Знаменитые самоубийцы - страница 36



Теперь Фадеев с юношеским пылом признавался в любви далекой Асе:


«Я бы немедленно умчался бы к Вам! Как бы нам было хорошо у нас на родине!.. Мы могли бы ходить по родным для нас местам, поехать вместе куда-нибудь… Но я не имею права уехать из Москвы…»

Он уговорил Асю Колесникову приехать в столицу, раздобыл для нее путевку в подмосковный санаторий. Он надеялся, что стоит им увидеть друг друга, и прежние чувства вернутся… Александра Филипповна приехала в Москву, больше озабоченная устройством собственных дел. Встреча разочаровала обоих.

В августе 1951 года он написал ей:


«Пожалуй, мне во многом везло, не везло только в любви… С тобой, первой и чистой любовью души моей, жизнь свела так поздно, что и чувства, и сама природа уже оказались не властны над временем истекшим, над возрастом, и ничего в сложившейся жизни уже не изменить, да и менять нельзя.

Так вот и остались мы, два глубоких душевных друга, два осколка милого и дорогого нам прошлого, с нашей неосуществимой привязанностью».

Из единственных доступных ему транквилизаторов оставался один только алкоголь.

3 июля 1949 года Корней Чуковский записал в дневнике:


«Воскресенье. Встретил на задворках Переделкина А.А. Фадеева. Он только что вернулся из Барвихи – напился – и теперь бредет домой в сопровождении В.И. Язвицкого (писателя). Боюсь, что у него начался запой. Он обнял меня, и я обрадовался ему как родному. «А Еголин – скотина!» – сказал он мне ни с того, ни с сего».

Александр Михайлович Еголин был одним из руководителей управления пропаганды и агитации ЦК партии. Фадеев был недалек от истины. В свободное от борьбы за линию партии время Еголин с использованием служебного положения зарабатывал большие деньги и затаскивал в постель молоденьких девиц…

В последние годы Фадеев, когда пил, уходил из дома, и бродил сутками по лесу, как когда-то по тайге.

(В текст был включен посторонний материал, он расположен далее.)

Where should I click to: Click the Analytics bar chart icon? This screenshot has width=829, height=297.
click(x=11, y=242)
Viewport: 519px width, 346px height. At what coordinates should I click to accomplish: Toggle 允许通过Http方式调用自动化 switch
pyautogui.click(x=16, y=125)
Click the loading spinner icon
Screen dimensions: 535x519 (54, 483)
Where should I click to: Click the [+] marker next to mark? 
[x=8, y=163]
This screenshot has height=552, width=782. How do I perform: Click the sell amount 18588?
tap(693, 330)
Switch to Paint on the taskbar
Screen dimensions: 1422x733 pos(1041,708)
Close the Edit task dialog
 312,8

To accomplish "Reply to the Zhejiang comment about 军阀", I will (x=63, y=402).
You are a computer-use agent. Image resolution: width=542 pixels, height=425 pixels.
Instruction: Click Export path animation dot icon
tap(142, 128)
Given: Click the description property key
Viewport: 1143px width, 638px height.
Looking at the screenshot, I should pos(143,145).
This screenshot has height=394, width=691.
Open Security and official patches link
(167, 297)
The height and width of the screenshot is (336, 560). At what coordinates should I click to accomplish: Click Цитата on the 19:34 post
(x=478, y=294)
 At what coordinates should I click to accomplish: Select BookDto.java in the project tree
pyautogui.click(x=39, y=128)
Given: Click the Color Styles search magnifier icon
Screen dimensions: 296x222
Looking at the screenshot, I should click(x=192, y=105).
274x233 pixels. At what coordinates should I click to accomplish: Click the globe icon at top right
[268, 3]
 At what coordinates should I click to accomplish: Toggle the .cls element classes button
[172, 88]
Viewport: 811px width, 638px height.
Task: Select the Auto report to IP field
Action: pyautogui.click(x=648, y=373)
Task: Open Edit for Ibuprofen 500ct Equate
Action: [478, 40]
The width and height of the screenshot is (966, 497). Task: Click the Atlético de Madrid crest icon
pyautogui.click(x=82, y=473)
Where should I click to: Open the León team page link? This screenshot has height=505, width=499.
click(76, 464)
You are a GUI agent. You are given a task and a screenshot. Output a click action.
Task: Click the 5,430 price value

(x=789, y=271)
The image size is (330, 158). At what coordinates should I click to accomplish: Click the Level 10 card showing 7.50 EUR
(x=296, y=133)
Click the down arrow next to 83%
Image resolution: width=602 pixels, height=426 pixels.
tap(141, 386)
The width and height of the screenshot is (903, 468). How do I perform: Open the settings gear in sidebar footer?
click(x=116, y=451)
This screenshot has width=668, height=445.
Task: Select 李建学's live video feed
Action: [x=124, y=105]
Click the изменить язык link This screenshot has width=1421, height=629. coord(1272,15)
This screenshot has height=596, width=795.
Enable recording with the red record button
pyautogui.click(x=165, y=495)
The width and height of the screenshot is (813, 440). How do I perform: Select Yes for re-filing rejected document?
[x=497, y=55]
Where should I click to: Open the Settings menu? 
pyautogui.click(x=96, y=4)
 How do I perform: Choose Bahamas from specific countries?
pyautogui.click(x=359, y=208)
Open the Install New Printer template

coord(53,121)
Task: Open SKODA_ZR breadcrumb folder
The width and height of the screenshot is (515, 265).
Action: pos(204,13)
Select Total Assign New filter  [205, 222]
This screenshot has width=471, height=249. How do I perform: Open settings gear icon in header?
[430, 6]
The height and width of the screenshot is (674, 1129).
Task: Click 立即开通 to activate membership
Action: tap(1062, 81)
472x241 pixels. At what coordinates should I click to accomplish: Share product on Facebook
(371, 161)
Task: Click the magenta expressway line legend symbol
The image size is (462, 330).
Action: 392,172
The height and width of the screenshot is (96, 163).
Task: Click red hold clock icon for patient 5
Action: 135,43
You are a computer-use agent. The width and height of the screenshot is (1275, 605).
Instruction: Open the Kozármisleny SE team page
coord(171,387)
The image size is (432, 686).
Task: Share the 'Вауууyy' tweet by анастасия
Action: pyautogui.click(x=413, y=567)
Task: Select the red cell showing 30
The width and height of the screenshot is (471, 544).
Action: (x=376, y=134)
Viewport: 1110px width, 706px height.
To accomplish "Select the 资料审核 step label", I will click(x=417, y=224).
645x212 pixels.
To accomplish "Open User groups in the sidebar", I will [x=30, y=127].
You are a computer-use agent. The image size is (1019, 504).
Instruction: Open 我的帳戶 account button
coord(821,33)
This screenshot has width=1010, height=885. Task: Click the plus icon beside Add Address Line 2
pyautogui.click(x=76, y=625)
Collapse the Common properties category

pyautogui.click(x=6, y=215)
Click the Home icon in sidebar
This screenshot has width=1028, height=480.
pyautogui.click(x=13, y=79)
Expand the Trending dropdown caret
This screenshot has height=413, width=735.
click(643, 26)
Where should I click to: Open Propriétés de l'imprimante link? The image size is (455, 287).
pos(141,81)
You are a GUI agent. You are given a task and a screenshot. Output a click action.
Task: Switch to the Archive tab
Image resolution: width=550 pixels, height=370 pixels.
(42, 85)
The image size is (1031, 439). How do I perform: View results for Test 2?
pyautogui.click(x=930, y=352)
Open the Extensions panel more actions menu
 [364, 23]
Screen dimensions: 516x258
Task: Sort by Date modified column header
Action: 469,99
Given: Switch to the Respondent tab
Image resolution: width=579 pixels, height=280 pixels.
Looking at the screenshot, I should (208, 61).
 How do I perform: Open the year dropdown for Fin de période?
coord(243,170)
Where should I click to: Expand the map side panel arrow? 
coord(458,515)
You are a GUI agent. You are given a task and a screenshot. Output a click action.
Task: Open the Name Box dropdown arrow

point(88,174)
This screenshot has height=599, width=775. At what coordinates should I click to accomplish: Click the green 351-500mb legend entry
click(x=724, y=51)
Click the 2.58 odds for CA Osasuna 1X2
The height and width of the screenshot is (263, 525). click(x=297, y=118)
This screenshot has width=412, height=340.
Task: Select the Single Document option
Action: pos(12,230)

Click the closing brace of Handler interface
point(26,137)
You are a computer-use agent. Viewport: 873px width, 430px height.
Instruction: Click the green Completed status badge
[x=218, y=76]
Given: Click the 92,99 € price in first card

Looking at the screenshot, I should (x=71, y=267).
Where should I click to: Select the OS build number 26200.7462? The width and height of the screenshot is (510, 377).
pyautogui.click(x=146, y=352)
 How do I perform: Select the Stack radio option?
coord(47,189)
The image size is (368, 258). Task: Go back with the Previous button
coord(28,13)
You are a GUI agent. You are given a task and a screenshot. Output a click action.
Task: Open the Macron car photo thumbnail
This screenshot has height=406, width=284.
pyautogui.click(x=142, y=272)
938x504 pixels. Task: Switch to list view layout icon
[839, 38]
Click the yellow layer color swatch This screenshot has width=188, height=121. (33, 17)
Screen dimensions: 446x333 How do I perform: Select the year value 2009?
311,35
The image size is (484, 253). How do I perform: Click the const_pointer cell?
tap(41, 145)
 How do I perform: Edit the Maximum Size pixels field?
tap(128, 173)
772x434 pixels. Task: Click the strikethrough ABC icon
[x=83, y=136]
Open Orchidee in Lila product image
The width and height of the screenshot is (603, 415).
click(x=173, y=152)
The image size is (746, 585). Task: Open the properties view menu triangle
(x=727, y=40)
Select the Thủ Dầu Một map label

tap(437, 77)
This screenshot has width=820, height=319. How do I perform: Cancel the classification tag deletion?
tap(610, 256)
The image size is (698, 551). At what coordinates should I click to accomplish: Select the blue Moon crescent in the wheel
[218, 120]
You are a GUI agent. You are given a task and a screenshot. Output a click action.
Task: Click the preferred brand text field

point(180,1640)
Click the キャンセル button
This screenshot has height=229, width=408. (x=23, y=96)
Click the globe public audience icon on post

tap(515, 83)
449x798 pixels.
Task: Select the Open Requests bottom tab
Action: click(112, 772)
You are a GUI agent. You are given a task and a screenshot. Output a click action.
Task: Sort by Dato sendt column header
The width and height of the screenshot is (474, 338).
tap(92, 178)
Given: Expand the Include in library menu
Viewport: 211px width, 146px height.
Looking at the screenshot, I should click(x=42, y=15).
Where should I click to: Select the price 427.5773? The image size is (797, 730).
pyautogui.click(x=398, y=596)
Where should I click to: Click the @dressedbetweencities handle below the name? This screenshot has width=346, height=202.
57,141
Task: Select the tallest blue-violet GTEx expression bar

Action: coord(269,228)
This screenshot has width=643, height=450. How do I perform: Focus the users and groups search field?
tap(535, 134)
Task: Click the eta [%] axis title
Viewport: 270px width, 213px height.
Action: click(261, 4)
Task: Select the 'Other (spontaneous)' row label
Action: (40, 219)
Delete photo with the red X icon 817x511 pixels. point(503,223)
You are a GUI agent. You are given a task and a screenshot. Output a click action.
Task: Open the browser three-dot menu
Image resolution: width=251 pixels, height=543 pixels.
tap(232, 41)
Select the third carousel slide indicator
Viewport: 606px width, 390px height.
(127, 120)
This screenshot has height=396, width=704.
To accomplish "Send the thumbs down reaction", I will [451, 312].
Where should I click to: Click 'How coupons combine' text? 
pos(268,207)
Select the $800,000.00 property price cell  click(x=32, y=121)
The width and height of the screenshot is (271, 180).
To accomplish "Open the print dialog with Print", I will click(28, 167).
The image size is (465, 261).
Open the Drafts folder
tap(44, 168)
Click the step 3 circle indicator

Он словно пытался убежать, вернуться назад, в свою молодость, прошедшую на Дальнем Востоке. Иногда пьянствовал с электромонтером, чья жена ему нравилась. Во время запоев он находился в сильнейшем нервном возбуждении. Он не мог быть один, он все время говорил, и ему нужны были слушатели. Кто угодно годился в собутыльники – лишь бы согласился его выслушать.

– Знаешь, я однажды так захмелел, – слабым голосом сказал он Валерии Герасимовой, – что упал прямо на улице и проснулся наутро там же, на мостовой.

Он словно не придал этому эпизоду особого значения и даже ухмыльнулся, но в глубине его светлых глаз Герасимова угадала ужас. Валерия Герасимова справедливо писала, что внешние обстоятельства не должны были привести его к самоубийству. Несмотря на опалу, у него оставались «литературная известность, дача, квартира, жена, любовница, охота, рыбалка…»

К роковому выстрелу привели другие причины.

Он был человеком одиноким, закрытым для других. Собутыльников, приятелей было хоть отбавляй. Но он не имел ни одного настоящего друга, некому было раскрыть душу.

Так и сказал писательнице Вере Кетлинской:

– А я, знаете, сейчас очень одинок.

В последние месяцы перед смертью он не пил. У него развилась тяжелая депрессия. Первые проявления душевной болезни обнаружились у него довольно рано. Ему и тридцати не было, когда у него случилась, как он сам выразился, «неврастения в очень острой форме».

В 1929 году он писал своей партийной наставнице Розалии Землячке: «В дом отдыха загнала меня неврастения в очень острой форме. Объясняется она все возраставшим и все более мучившим меня противоречием между желанием, органической потребностью писать, сознанием, что в этом состоит мой долг, и той литературно-общественной нагрузкой, которая не дает возможности писать и от которой никак нельзя избавиться».